Therapeutic recommendations in polycythemia vera based on Polycythemia Vera Study Group protocols

Abstract

The PVSG was organized in 1967 to establish effective diagnostic criteria for polycythemia vera, to study the natural history of the disease and to define the optimal treatment. Although polycythemia vera and the other myeloproliferative diseases are relatively uncommon, the PVSG was able to accumulate well over 1,000 patients with these various disorders and to study them according to a total of 15 different protocols. PVSG-01, a long-term randomized controlled study of phlebotomy alone compared with the myelosuppressive agents, 32P or chlorambucil supplemented by phlebotomy, continues to receive follow-up data on 93% of surviving patients 18 years after initiation of the study.
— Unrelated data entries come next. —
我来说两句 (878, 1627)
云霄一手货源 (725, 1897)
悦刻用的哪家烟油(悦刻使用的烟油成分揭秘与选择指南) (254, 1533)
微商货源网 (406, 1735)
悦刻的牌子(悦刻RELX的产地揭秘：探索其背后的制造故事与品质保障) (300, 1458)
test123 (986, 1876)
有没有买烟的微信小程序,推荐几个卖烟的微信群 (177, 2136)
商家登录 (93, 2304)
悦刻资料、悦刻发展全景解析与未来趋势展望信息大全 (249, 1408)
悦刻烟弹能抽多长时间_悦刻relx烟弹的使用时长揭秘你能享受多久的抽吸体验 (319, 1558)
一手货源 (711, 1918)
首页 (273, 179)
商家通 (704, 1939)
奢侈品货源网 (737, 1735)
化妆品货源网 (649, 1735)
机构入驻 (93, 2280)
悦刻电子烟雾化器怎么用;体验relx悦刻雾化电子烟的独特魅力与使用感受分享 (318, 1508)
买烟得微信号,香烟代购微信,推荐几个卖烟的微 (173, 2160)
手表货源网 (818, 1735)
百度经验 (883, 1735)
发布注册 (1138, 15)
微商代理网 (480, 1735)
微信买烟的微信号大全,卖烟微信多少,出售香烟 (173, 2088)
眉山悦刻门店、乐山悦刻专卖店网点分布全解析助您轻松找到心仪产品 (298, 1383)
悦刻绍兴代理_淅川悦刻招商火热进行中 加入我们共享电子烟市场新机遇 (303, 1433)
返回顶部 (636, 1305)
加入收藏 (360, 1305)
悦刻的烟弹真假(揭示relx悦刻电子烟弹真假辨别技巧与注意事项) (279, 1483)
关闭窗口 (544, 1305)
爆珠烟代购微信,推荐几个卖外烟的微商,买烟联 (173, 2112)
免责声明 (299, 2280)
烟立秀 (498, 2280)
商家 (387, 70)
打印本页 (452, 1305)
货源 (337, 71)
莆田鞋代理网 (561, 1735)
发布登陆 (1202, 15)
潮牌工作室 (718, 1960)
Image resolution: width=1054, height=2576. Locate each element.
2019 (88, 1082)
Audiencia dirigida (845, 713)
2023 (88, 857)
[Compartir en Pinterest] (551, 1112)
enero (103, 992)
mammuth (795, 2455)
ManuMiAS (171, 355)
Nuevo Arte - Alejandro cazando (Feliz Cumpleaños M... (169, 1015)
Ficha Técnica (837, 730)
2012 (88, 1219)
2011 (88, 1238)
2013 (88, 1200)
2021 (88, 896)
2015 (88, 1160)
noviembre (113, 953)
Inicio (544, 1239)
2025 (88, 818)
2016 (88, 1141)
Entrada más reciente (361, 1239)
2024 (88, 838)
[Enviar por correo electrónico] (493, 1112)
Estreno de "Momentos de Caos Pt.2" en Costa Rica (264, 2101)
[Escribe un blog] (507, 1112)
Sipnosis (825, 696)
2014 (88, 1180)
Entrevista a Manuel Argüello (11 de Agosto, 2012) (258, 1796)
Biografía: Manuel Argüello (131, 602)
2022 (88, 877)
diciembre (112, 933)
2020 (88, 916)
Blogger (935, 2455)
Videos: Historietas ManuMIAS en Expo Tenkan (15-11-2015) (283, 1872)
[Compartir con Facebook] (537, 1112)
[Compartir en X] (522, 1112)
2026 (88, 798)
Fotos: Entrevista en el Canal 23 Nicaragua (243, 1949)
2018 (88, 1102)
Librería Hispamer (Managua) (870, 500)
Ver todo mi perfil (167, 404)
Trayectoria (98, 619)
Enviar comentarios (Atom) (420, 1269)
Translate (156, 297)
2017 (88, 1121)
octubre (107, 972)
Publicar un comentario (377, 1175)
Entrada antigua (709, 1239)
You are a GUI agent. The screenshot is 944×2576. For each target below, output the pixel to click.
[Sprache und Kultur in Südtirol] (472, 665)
During its lifetime, PVSG has developed a widely accepted and highly effective set of criteria for the specific diagnosis of polycythemia vera as well as useful criteria for the diagnosis of essential thrombocythemia. It has gathered an enormous volume of data on the natural history of the myeloproliferative diseases and in particular on the nature of the prevalent complications, such as thrombotic events and hematologic and nonhematologic malignancies. With respect to the final question, the optimal treatment for polycythemia vera, it is apparent that the expectation of a single optimal therapy that would apply to all patients at all ages and stages of the disease was naive. Nevertheless considerable progress has been made. Moreover, the group has defined more precisely than ever before the nature of the complications of the disease and the association of the risks of specific complications with specific forms of therapy. It thus has made it possible to pose the next series of therapeutic questions that must be addressed in this disorder with a greater degree of sophistication than was previously possible.